Graphic: Ahmed Raza Khan/MintThis refers to the potential of good spatial planning. The current reality of our “master plans” is that they are filled with obscure technical jargon, and neither communicate a spatial vision for the city, nor succeed on the ground. They are arcane documents, backed neither by the right policies, nor responsive to the needs of a rapidly urbanizing, modern, aspirational India.

Our leaders therefore remain largely unaware of the centrality of planning in shaping vibrant cities. Unlocking the power of the plan requires rethinking the “what” and the “how”: what needs to be done to create successful plans; and how is good planning enabled for cities across the country.

What: spatial development plans

In 2010, the ministry of urban development proposed the creation of new planning guidelines and tasked this author with the effort. The new guidelines, called the national urban spatial planning and development (NUSPD) guidelines, have since been drafted, submitted, and endorsed by the Planning Commission steering committee earlier this month.

The guidelines move the needle away from the old approach of creating “master plans” towards a new approach of creating “spatial development plans (SDPs)”.

They also frame progressive planning policies, institutions and processes to enable implementation and enforcement on the ground, reinforcing federal structures, decentralization, participation.
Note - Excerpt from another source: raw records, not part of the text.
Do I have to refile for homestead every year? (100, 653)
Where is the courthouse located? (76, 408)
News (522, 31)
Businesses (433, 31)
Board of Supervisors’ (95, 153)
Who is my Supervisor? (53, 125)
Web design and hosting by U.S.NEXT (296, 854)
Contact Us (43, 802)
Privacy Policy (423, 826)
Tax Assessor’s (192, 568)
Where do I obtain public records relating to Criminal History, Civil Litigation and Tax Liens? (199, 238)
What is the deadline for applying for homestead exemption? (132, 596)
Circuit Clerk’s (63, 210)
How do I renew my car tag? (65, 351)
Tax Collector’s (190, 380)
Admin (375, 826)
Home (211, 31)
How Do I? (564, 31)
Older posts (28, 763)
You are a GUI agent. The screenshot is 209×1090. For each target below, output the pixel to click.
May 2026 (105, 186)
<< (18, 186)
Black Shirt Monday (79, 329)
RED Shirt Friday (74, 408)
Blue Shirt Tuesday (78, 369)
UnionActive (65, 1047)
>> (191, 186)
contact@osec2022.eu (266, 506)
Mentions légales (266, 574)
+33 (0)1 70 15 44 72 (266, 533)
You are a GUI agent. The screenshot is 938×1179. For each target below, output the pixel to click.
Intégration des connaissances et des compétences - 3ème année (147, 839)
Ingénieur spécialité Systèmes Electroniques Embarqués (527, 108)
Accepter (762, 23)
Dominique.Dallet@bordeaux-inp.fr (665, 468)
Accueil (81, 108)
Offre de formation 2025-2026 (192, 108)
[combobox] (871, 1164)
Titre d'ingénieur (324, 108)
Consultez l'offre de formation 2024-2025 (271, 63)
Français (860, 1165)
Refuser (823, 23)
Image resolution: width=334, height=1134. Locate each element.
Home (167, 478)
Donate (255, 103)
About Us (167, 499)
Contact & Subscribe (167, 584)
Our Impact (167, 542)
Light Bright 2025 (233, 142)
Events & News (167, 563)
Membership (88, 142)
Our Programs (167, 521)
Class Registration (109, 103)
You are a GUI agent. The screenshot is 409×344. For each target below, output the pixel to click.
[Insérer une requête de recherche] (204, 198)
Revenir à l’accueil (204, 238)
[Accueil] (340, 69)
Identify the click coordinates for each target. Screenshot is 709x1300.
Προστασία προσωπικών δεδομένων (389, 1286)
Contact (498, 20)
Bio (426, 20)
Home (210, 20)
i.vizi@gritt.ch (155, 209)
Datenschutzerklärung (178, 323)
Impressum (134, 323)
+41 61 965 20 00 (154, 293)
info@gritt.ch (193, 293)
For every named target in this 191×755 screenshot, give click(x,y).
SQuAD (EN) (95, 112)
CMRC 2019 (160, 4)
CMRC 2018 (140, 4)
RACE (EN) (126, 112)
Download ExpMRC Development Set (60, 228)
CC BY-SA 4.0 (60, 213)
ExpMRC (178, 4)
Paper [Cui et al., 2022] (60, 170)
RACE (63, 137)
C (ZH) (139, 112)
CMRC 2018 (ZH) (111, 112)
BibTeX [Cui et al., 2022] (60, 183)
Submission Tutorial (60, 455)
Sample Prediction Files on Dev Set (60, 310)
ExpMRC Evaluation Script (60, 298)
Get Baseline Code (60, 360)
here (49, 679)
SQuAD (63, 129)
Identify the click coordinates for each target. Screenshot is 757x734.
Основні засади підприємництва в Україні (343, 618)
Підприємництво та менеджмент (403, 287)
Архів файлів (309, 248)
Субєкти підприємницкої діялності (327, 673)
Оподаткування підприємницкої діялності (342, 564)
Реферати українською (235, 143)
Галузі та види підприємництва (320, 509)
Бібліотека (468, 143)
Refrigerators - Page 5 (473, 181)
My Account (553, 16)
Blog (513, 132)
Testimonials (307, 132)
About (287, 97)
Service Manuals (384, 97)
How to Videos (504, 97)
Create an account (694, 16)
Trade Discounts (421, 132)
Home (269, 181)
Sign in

Formulating robust SDPs for cities provides the foundation for dramatic transformation. The SDP communicates the long-term vision of leaders for the city, translating it onto physical space; integrates the plans of individual agencies and departments, and aligns budgets towards common development goals; measures outcomes, promoting accountability.

How: the 468 number

The Census 2011 lists 7,932 urban settlements in the country. The Bharatiya Janata Party manifesto promises new cities as well. New cities are propositions with longer-term gestation periods of a decade or more. They require financing partnerships and careful consideration of economic sustainability, and leveraging existing infrastructure. Preparing SDPs for the 7,932 urban settlements is itself a gargantuan task, given the scarcity of India’s technical capacity—both in quality and quantity.

Rolling out SDPs across all urban settlements is best done as a phased strategy.

Only 468 of the 7,932 cities and towns have a population of above 100,000. These are classified as “cities” in the new guidelines, while the remaining urban settlements that are below the population of 100,000 are classified as municipal “towns”.

The 468 cities account for 70% (264 million) of the urban population, and will see the bulk of the future growth in urban India as well.

Preparing SDPs for the 468 cities presents the greater challenge, requiring three levels of tiered SDPs—regional, municipal, and ward level.

The 468 settlements can become the lighthouses to showcase the power of the SDP, improving the quality of life for residents, and preparing for the tsunami of over 200 million more urban residents over the next two decades.

Our new government has many challenges, with multiple claimants for limited public resources. Hence, a large part of leadership is about prioritization. Like electoral math that looks at seat share rather than vote share, addressing the challenges of 17% of cities addresses the quality of life for 70% of citizens.

Ensuring that the urban future is substantially secured can be achieved with a twin-track approach of good governance and robust spatial planning in the top 468 cities of India.

Swati Ramanathan is the chairperson of Jana Urban Space Foundation, and Co-founder of Janaagraha Centre for Citizenship and Democracy. The NUSPD Guidelines are being prepared by her.